Incendie à Crans-Montana : le président de la Confédération suisse réagit après la controverse, ce qu’il garantit…
Lecture rapide :
– Le président garantit que les victimes ne paieront pas les soins
– 40 morts et 116 blessés
– Plus d’envois de copies de factures aux familles
Le président de la Confédération Guy Parmelin a assuré, le 4 mai, que les personnes blessées lors de l’incendie à Crans-Montana et leurs familles n’auront rien à payer pour les soins reçus immédiatement après la catastrophe. Cette prise de position fait suite à un échange avec la Première ministre italienne Giorgia Meloni lors du huitième sommet de la Communauté politique européenne à Erevan. Le montant des soins non couverts par les assurances sera pris en charge par l’aide aux victimes, selon le message publié par Guy Parmelin sur X.

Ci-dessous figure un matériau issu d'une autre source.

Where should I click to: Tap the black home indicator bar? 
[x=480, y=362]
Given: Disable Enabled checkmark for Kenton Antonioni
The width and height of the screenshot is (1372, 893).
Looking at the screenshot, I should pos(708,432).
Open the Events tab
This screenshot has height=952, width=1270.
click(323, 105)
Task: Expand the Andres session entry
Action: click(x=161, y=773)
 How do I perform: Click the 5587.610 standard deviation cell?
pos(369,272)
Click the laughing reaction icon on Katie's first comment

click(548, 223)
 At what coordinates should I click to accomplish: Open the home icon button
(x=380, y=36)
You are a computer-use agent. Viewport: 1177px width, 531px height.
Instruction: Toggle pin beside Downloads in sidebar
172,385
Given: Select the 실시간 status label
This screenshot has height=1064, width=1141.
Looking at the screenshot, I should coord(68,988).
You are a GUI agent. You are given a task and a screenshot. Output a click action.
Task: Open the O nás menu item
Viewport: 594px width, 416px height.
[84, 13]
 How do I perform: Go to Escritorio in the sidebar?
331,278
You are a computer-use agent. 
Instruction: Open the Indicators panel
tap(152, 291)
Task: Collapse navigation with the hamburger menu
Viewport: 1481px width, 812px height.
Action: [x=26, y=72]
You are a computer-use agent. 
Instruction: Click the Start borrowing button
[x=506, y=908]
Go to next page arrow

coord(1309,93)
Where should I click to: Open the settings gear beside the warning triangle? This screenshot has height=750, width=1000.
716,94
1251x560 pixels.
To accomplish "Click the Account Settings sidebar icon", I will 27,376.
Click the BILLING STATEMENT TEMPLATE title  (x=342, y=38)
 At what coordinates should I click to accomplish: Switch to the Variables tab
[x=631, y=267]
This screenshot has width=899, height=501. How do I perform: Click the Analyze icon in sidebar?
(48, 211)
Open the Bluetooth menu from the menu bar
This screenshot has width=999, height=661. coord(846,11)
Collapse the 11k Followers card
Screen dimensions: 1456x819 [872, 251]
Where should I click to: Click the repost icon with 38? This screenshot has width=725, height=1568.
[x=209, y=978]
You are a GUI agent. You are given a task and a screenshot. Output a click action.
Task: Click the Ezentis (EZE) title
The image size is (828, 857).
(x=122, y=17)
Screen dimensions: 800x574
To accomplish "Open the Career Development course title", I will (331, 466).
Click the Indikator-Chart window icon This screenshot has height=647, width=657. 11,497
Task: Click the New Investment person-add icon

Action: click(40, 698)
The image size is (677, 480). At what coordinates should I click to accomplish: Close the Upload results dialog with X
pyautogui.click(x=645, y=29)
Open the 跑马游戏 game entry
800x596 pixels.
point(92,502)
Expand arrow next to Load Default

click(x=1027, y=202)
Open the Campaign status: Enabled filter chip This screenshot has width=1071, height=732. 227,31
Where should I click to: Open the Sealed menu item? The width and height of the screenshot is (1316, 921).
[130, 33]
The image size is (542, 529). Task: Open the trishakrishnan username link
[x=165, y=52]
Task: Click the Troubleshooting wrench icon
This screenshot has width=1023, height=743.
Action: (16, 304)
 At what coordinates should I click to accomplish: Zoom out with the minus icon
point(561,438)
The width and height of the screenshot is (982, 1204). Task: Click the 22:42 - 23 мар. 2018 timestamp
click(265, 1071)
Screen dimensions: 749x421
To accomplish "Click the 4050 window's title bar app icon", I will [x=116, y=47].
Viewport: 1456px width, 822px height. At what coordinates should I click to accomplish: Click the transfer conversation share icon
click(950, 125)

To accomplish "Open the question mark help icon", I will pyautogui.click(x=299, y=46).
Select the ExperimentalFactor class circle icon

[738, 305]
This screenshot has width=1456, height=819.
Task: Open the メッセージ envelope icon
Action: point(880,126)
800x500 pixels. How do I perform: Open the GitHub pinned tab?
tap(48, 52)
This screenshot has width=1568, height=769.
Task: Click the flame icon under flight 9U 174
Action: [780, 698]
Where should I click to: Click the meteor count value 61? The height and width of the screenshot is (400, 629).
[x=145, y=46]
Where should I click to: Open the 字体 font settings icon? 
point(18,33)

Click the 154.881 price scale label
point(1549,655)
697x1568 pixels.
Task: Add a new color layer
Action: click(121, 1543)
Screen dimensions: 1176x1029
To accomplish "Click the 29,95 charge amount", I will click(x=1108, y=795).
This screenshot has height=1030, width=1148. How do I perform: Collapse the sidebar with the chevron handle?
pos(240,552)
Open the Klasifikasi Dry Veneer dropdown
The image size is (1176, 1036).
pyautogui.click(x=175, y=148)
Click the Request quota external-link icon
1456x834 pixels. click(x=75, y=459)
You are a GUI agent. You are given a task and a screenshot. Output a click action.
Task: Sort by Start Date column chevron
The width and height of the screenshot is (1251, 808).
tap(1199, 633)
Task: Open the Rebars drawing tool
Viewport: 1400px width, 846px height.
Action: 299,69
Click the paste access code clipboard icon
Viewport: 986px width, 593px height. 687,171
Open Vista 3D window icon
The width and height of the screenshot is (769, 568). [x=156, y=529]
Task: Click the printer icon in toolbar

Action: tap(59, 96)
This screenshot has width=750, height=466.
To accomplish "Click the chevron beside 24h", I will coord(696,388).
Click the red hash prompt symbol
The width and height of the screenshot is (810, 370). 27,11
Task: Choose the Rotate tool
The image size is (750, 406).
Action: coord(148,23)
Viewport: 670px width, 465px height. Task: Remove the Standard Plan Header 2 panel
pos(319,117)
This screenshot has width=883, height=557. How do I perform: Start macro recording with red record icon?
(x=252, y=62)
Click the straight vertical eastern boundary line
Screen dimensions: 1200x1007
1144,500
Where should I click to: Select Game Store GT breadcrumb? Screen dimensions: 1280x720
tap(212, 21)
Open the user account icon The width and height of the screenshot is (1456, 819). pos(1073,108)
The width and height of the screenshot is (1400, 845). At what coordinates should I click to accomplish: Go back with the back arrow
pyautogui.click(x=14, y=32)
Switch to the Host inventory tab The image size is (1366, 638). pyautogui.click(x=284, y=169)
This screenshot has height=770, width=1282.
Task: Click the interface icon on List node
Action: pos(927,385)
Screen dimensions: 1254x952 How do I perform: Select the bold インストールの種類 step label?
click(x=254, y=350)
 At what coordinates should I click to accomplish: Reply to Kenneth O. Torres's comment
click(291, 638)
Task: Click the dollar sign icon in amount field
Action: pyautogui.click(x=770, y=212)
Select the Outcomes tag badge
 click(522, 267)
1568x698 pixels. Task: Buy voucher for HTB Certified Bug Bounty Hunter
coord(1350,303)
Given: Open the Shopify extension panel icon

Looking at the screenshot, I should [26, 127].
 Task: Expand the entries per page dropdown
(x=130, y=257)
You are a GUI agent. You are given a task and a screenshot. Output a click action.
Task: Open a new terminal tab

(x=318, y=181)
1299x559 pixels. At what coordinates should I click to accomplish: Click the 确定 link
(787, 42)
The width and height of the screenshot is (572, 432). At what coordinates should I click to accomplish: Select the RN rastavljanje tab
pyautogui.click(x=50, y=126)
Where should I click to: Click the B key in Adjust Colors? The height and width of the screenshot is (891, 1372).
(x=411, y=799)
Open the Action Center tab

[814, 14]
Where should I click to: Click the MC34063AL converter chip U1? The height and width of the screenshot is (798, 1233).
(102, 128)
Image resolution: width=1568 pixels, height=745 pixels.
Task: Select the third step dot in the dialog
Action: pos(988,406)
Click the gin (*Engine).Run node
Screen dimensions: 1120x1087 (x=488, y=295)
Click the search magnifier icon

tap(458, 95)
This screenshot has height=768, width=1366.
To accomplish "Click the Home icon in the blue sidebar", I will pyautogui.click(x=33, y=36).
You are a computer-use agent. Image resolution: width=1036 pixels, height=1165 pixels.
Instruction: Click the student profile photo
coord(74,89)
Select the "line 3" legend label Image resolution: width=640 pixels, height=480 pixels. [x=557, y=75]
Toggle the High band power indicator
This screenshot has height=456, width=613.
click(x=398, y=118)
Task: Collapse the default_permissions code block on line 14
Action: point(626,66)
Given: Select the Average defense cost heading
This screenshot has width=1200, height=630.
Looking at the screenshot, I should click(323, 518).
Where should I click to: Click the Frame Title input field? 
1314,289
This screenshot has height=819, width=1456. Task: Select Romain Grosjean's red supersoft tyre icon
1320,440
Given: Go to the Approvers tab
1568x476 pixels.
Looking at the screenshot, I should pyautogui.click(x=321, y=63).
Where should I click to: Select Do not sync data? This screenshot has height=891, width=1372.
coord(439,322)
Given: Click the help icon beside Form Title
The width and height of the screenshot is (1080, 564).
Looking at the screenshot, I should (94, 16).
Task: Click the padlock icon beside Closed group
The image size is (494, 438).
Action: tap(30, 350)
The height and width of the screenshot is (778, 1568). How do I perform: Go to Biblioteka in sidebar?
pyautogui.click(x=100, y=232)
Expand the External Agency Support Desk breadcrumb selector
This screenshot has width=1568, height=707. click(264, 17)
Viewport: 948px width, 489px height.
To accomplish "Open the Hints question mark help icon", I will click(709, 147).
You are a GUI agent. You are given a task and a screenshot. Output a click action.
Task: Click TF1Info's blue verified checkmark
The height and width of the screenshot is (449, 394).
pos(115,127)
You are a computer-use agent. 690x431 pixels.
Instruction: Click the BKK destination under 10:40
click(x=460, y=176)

La polémique est née après la diffusion, le 21 avril, d’exemples de factures envoyées à des familles, notamment celle de Manfredi Marcucci, un adolescent de 16 ans, qui aurait reçu une note de 75’000 euros provenant d’un hôpital de Sion. Les autorités hospitalières ont présenté le document comme informatif et ont précisé que le montant ne devait pas être réglé par les victimes. L’ambassadeur d’Italie à Berne, Gian Lorenzo Cornado, a signalé l’envoi de trois factures adressées à l’État italien pour un total de plus de 100’000 francs (environ 109’000 euros) pour une journée d’hospitalisation le 1er janvier.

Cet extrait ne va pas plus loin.